Alberto Pandolfo, consigliere comunale del Pd a Genova ha risposto alla questione relativa al rischio di perdita di lavoro per gli occupati nel settore della nautica che si occupano di maxi yacht. Tema rimarcato dall'editore di Primocanale Maurizio Rossi (Leggi qui). Di seguito la risposta di Pandolfo.
I settori della nautica e della crocieristica hanno bisogno di risposte immediate e di prospettive future per continuare ad essere gli elementi di punta e di maggior prestigio per l’economia del nostro mare e quella del Paese. Ecco perché è necessario fornire al più presto una risposta all’interpretazione troppo restrittiva della sentenza della Corte di Giustizia UE che limita a 90 giorni la permanenza in Europa dei lavoratori extracomunitari.
Il Mediterraneo – con i suoi porti, cantieri e marine – costituisce una meta abituale di navi battenti bandiera extra-UE (e in particolare, navi da diporto) sia per lo svolgimento di attività commerciali (crocieristiche o in esecuzione di contratti di charter), sia per soste tecniche dovute a lavori di manutenzione/riparazione, oppure a rimessaggio, presso cantieri e marine. Le ricadute economiche per i territori interessati sono rilevantissime.
Il normale esercizio delle predette attività comporta molto spesso che la permanenza in acque UE si protragga per periodi significativamente lunghi, la durata dei quali, in virtù della normativa doganale vigente, può legittimamente protrarsi fino a 18 mesi (in regime della cd “ammissione temporanea”). Condizione essenziale di tale permanenza, trattandosi di navi in armamento, è la normale gestione degli equipaggi (costituiti in parte rilevante da marittimi di nazionalità extra-Schengen, in particolare anglosassoni), cioè la possibilità di provvedere al loro avvicendamento secondo le regole previste dai rispettivi contratti di lavoro subordinato (es., fruizione di permessi per ferie, malattia, ecc.).
La nuova procedura introdotta dalla Corte di Giustizia pregiudica pesantemente tale gestione: nella misura in cui limita a soli 90 gg. la permanenza a bordo dei marittimi che si imbarchino via terra in attuazione del predetto avvicendamento, essa determina la pratica impossibilità di mantenere le navi armate con gli equipaggi necessari per l’intero arco temporale consentito dal regime doganale.
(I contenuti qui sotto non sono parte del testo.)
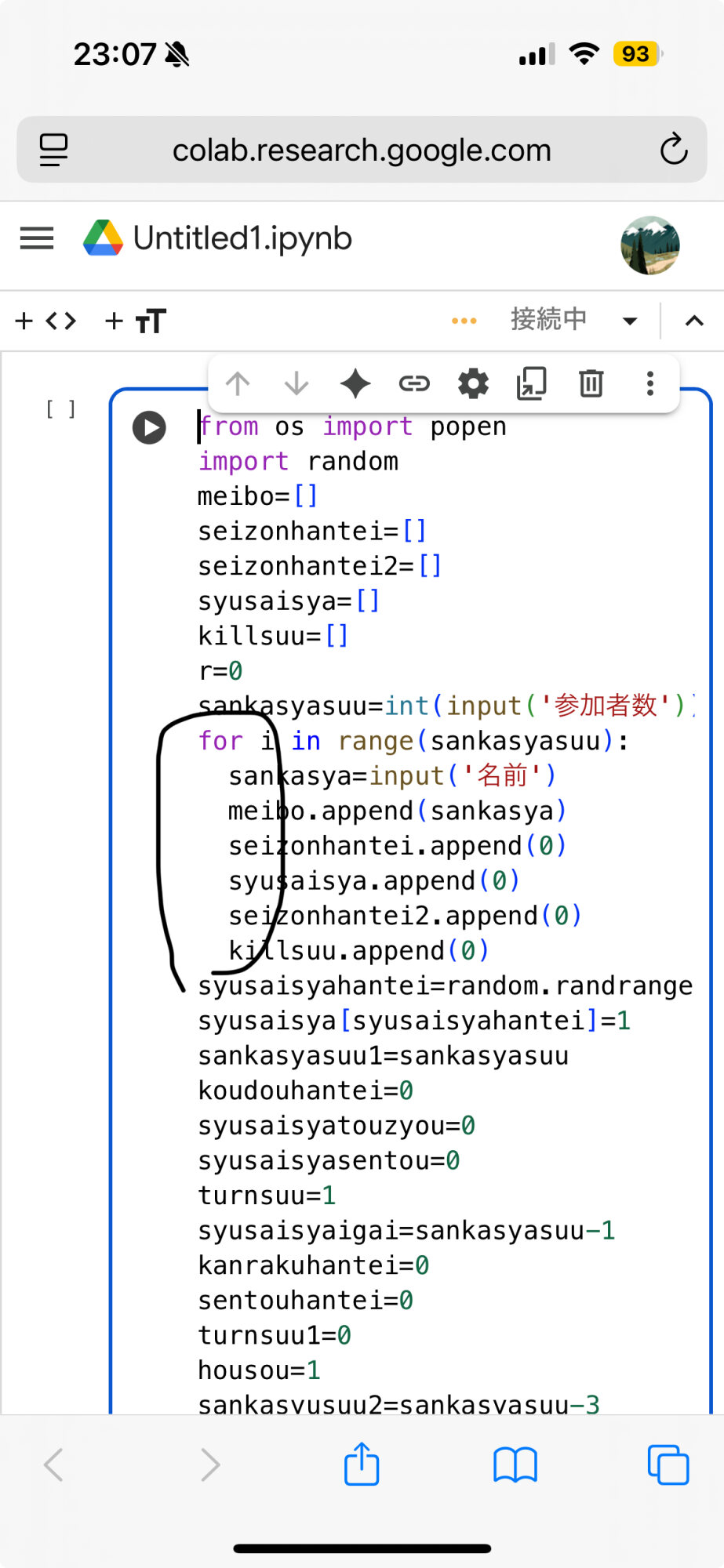Tap the colab.research.google.com address bar

[362, 150]
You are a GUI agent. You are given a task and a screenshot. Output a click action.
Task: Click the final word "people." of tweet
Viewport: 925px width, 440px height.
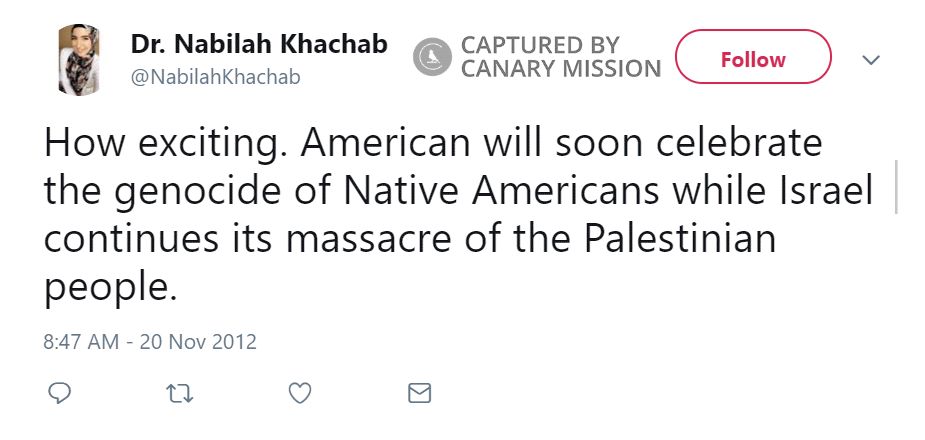coord(110,287)
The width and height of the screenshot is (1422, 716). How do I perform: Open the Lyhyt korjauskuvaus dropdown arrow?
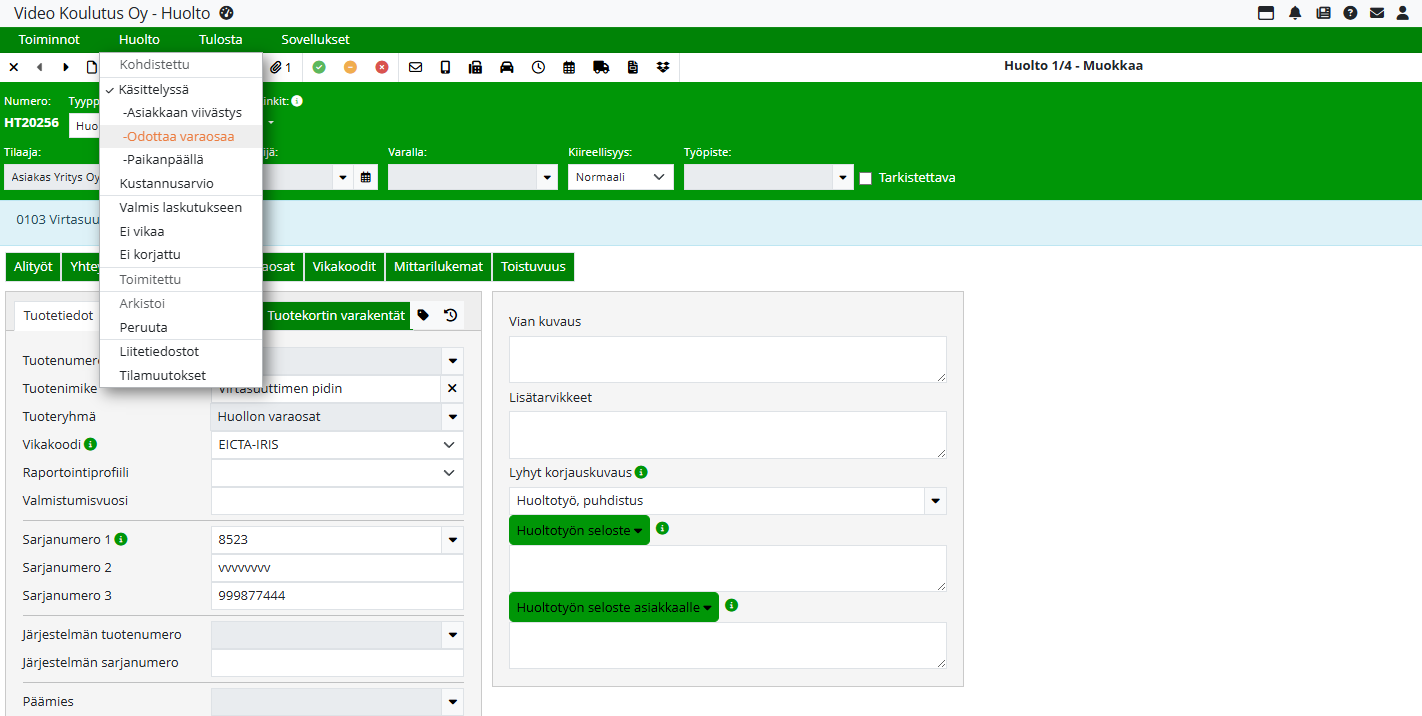point(936,501)
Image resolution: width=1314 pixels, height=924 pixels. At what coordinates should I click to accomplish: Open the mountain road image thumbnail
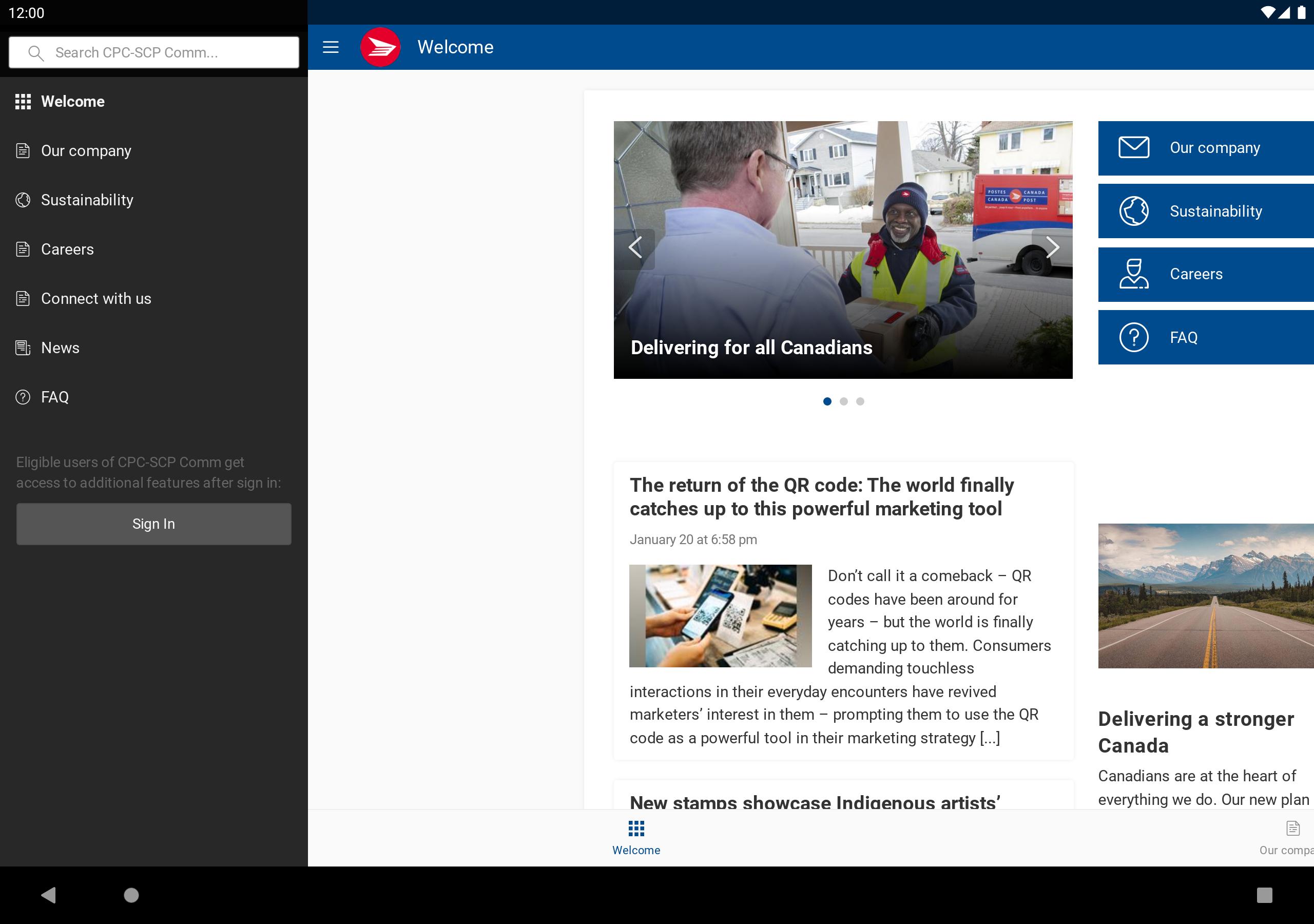tap(1206, 596)
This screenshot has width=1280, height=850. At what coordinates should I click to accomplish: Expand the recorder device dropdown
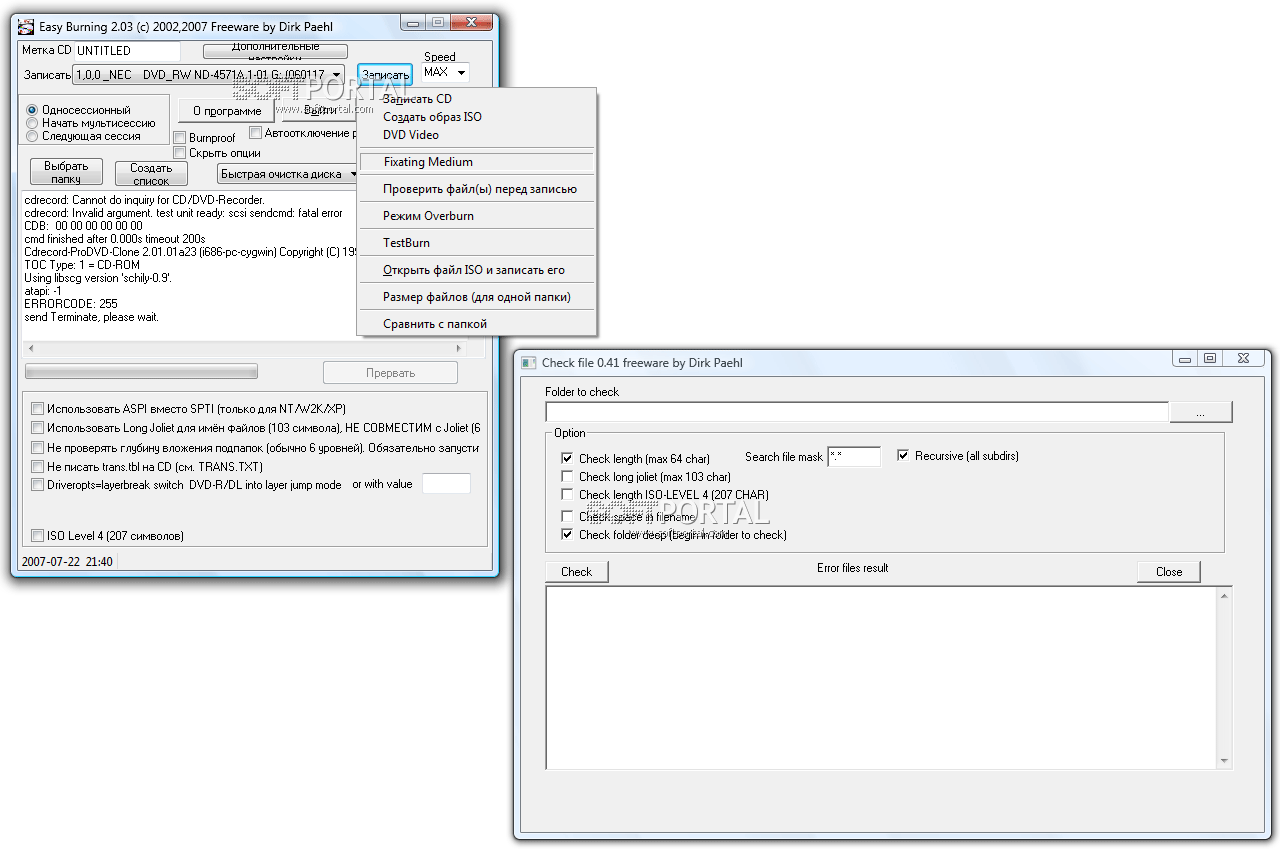pyautogui.click(x=336, y=74)
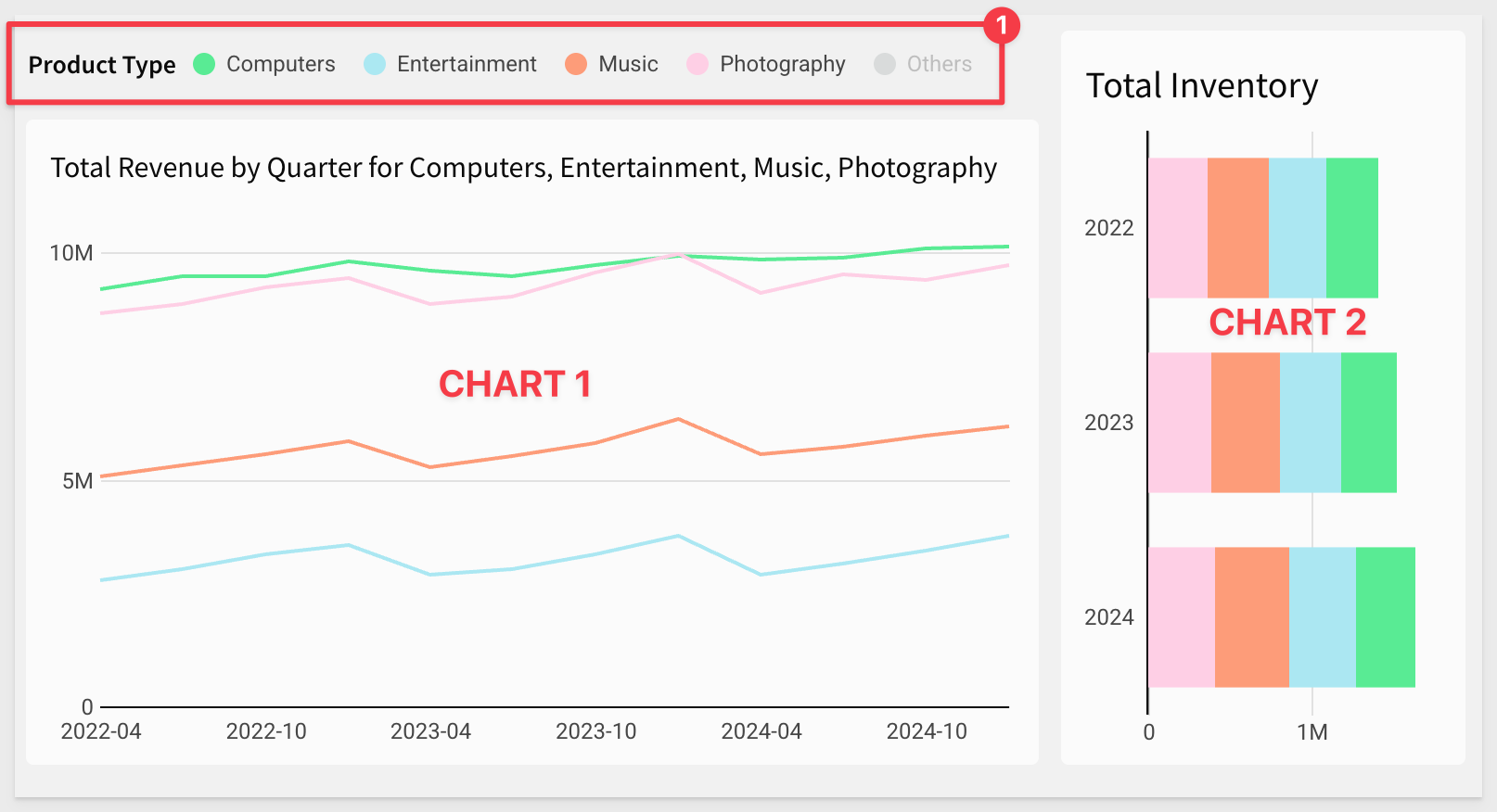Toggle the Entertainment legend label
Viewport: 1497px width, 812px height.
click(467, 64)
Conseguentemente, gli armatori si trovano ad essere fortemente disincentivati nella scelta del Mediterraneo per l’esercizio delle loro attività, con conseguente gravissima perdita delle ricadute economiche sopra richiamate.
La Liguria e Genova, in questo contesto rischiano, di soffrire più di altri, proprio per la vicina concorrenza di altri paesi europei, come la Francia o la Spagna, che hanno dato interpretazione diversa alla sentenza della Corte di Giustizia UE.
In Italia, la disposizione comporta il fatto che se la nave (legittimamente) staziona o naviga in acque UE per più di 90 giorni, una volta concluso questo periodo non può più tenere a bordo i marittimi imbarcati via terra perché questi diventano “immigrati clandestini”.
I dati raccolti nel settore della nautica professionale genovese sono più che preoccupanti: le cancellazioni di soste precedentemente programmate presso marine e cantieri facenti a Genova hanno determinato, nel solo trimestre settembre – novembre 2021 un danno economico stimabile in oltre 46 milioni di euro. Questo perché una interpretazione troppo restrittiva di questa sentenza sta penalizzando il comparto dei lavoratori marittimi, in gran parte extra UE, che si occupano di manutenzione e prestano servizio sulle navi da crociera e sui grandi yacht.
A difesa di questo comparto fondamentale per la nostra economia sono al lavoro i senatori del PD, che hanno effettuato recentemente una visita a Genova, in particolare la senatrice Roberta Pinotti e il senatore Alessandro Alfieri, stanno sollecitando il Ministero dell'Interno e il Ministero degli Esteri affinché il Governo trovi una soluzione.
È necessario lavorare affinché venga trattato come settore specifico a cui non applicare la normativa dei 90 giorni, ad esempio prevedendo il rilascio ai marittimi extra-UE con regolare contratto di arruolamento un visto per “lavoro subordinato” già oggi contemplato dalla normativa italiana vigente (“T.U. Immigrazione” e relative norme di attuazione).
L’appello è forte, e deve essere supportato da tutte le istituzioni locali, affinché questa situazione assurda sia risolta per tornare a dare speranza a un settore fondamentale per la crescita e lo sviluppo del Porto di Genova.